Rolling outages in California in the summer of 2020 support our results. On August 14 and 15, the California Independent System Operator (CAISO) instituted rotating electricity outages during an extreme heat storm covering much of the WECC system4. These rotating outages were necessitated by higher-than-predicted demand and supply shortages. While we are not able to include 2020 in our analysis due to data limitations, we can analyze atmospheric circulation prevailing during August 14 and 15 using our reanalysis data (Methods “Data description”). We find that the atmospheric circulation on these 2 days exhibits a high pressure anomaly over the Pacific northwest (SI Fig. A.16) and resembles the high pressure WPs in our analysis. Our SOM identifies the circulation pattern on August 14 as belonging to WP 8 and on August 15 as belonging to WP 7. Thus, the CAISO rotating outage event provides real-world evidence for these weather patterns driving RA failures, which we have also identified through our analysis.

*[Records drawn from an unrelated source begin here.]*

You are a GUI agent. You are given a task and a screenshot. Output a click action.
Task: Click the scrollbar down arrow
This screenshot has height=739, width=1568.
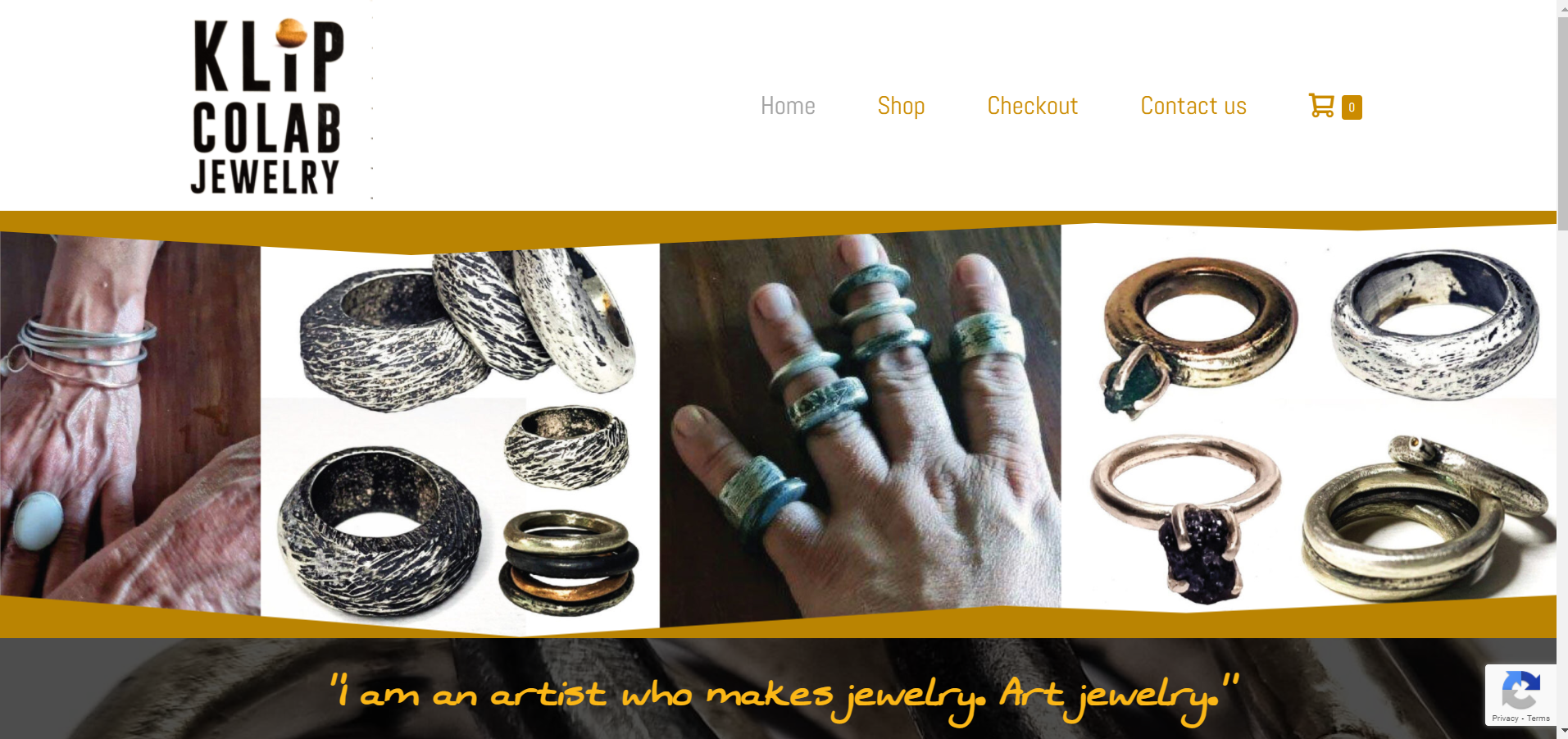point(1562,731)
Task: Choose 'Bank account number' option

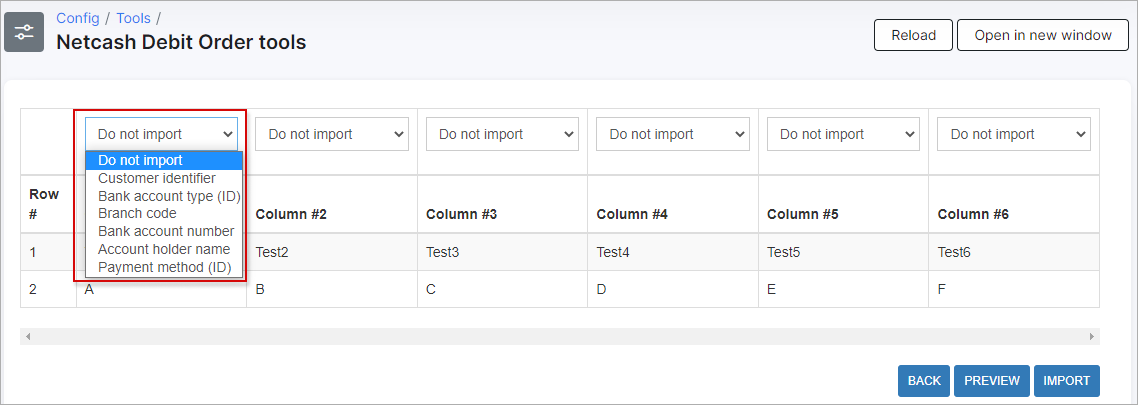Action: pos(164,231)
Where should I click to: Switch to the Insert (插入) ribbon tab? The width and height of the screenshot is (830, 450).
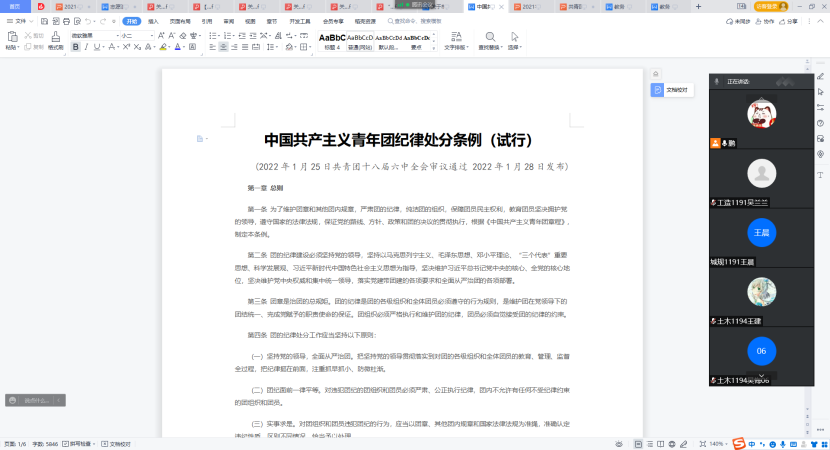pos(152,20)
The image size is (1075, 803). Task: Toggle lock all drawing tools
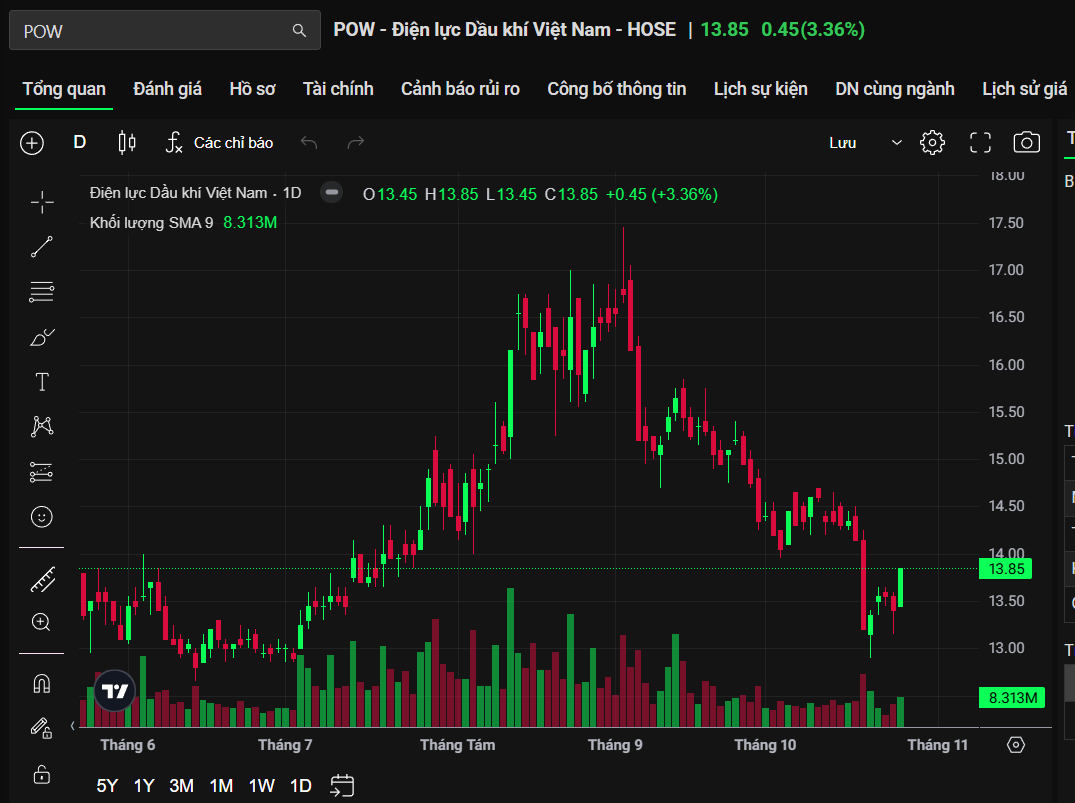click(42, 774)
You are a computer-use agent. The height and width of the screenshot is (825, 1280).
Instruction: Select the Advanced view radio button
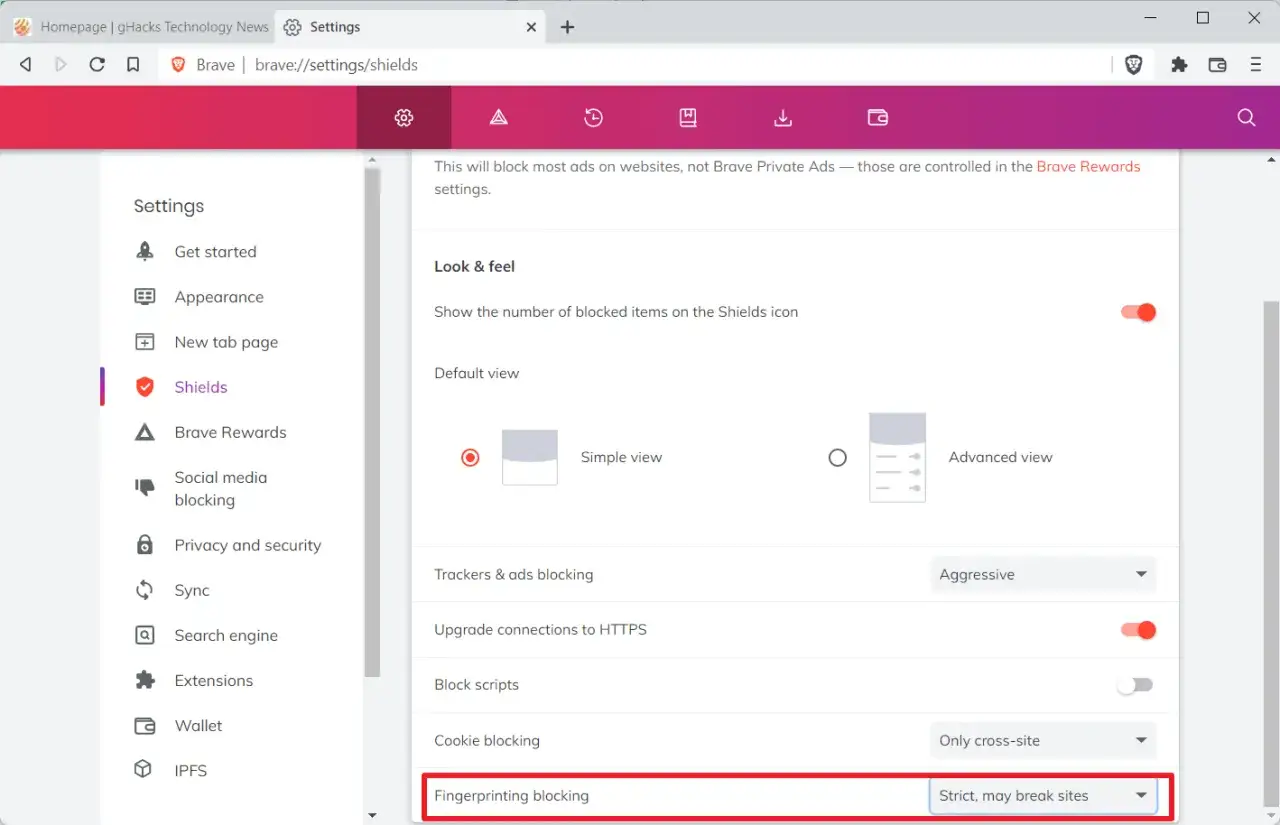(838, 458)
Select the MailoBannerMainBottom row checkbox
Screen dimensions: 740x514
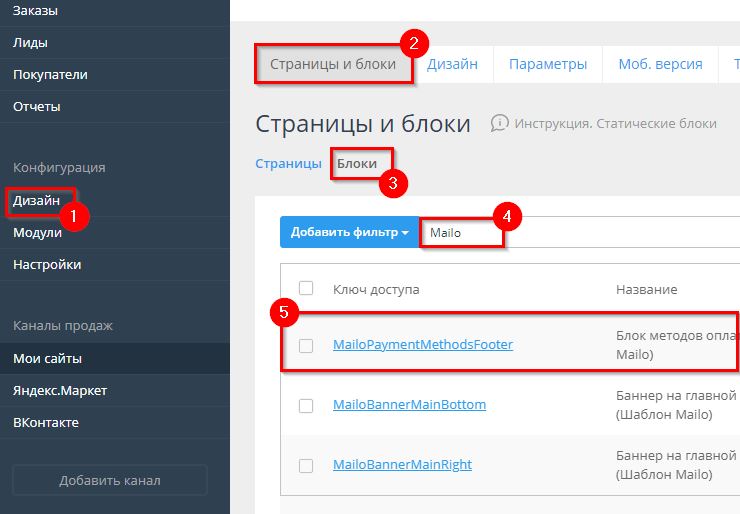pos(306,405)
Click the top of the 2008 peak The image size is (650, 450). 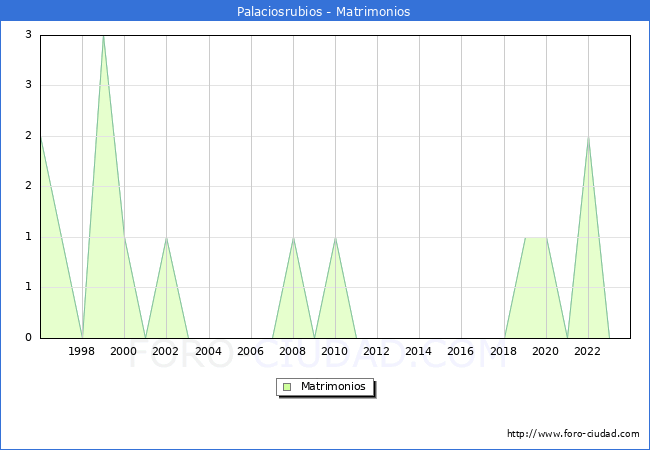pos(293,238)
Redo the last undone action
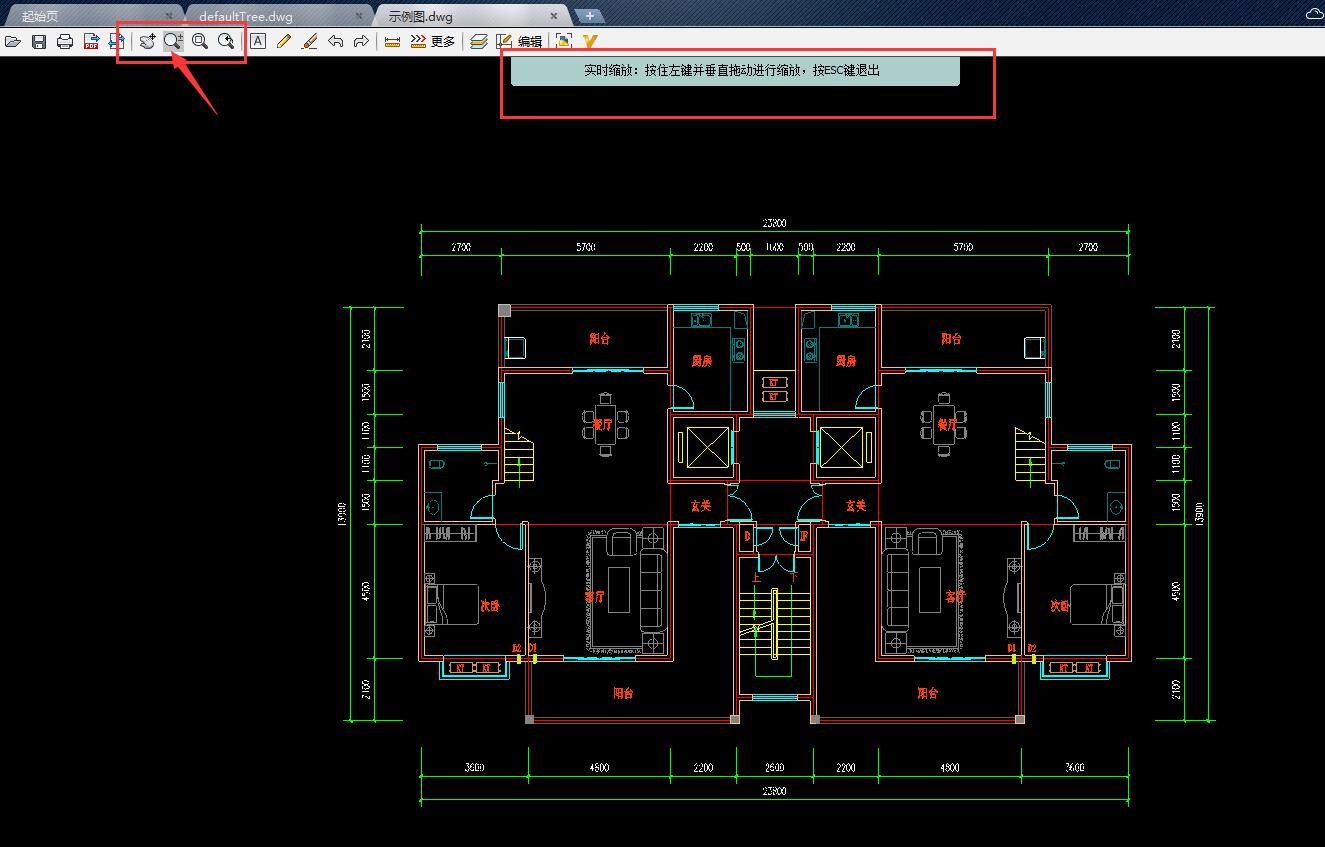 click(362, 42)
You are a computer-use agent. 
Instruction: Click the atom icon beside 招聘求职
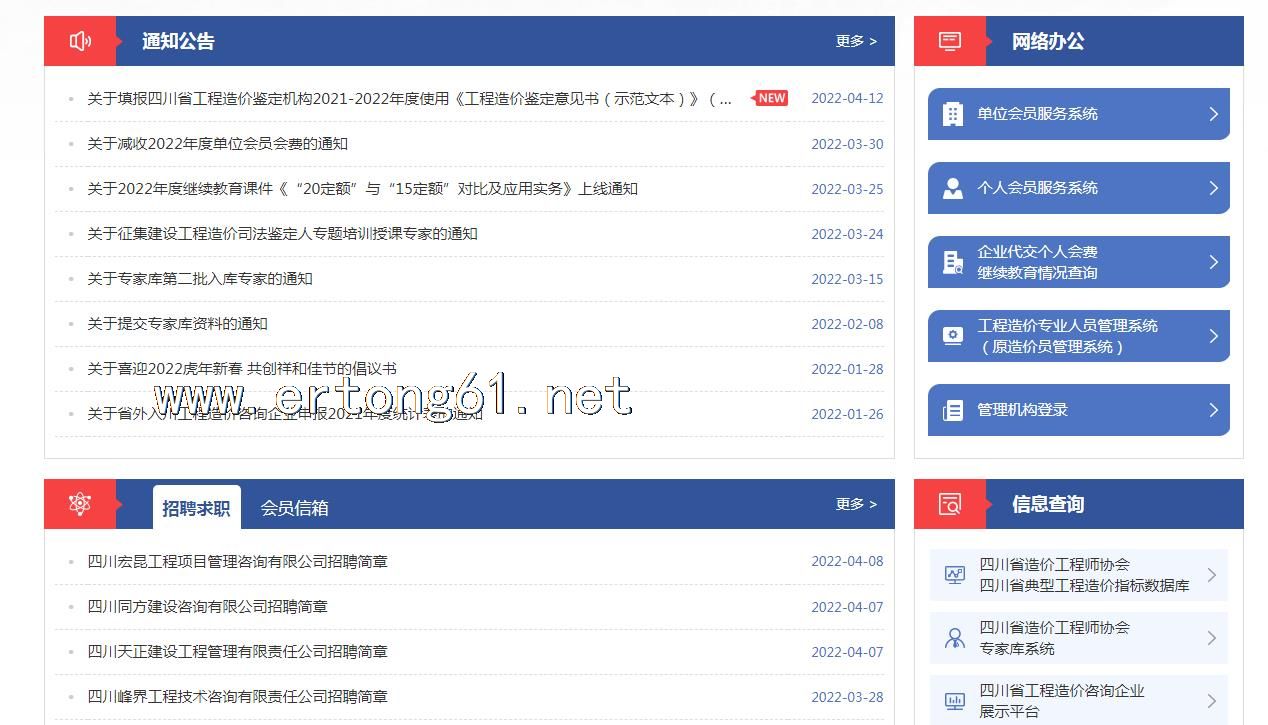click(80, 504)
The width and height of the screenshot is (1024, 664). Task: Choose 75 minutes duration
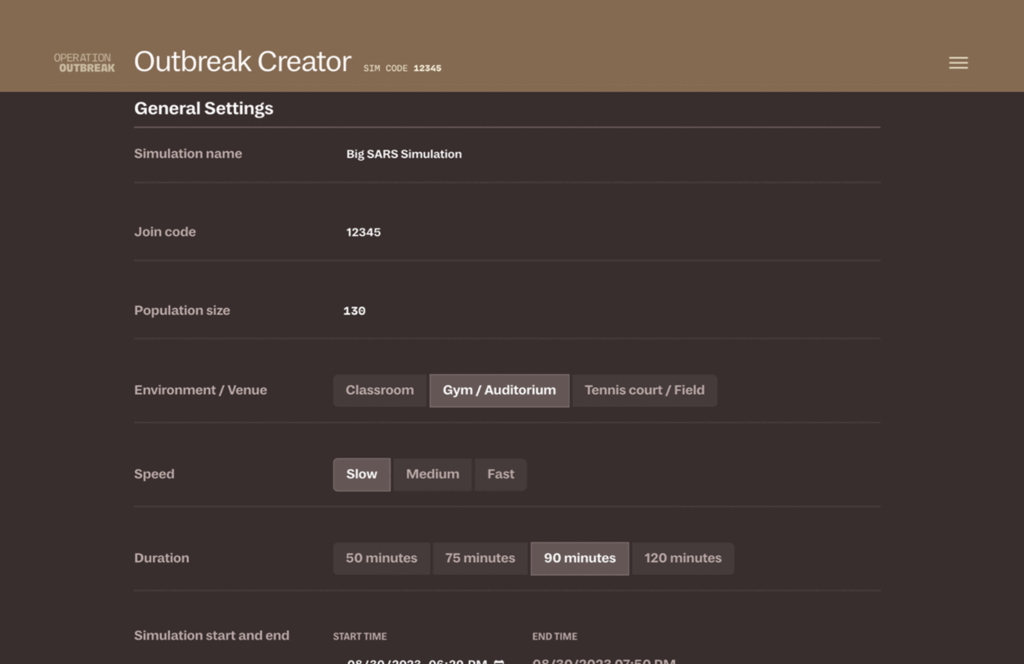click(480, 558)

While outages threaten human health and well-being regardless of prevailing meteorology, outages during extreme heat can be particularly life threatening17. The robustness of high pressure anomalies driving RA failures at renewable penetrations up to 60% suggests that high temperature anomalies will continue to accompany RA failures. Consequences of outages could have disproportionate impacts on vulnerable populations49, particularly when they align with extreme heat events50. Any disparities in outcomes during outages between income groups could widen as upper income individuals increasingly procure distributed energy systems. Our results indicate a long-term need to ensure vulnerable communities have access to potentially lifesaving cooling during outages, e.g., through investing in community hubs at public buildings51.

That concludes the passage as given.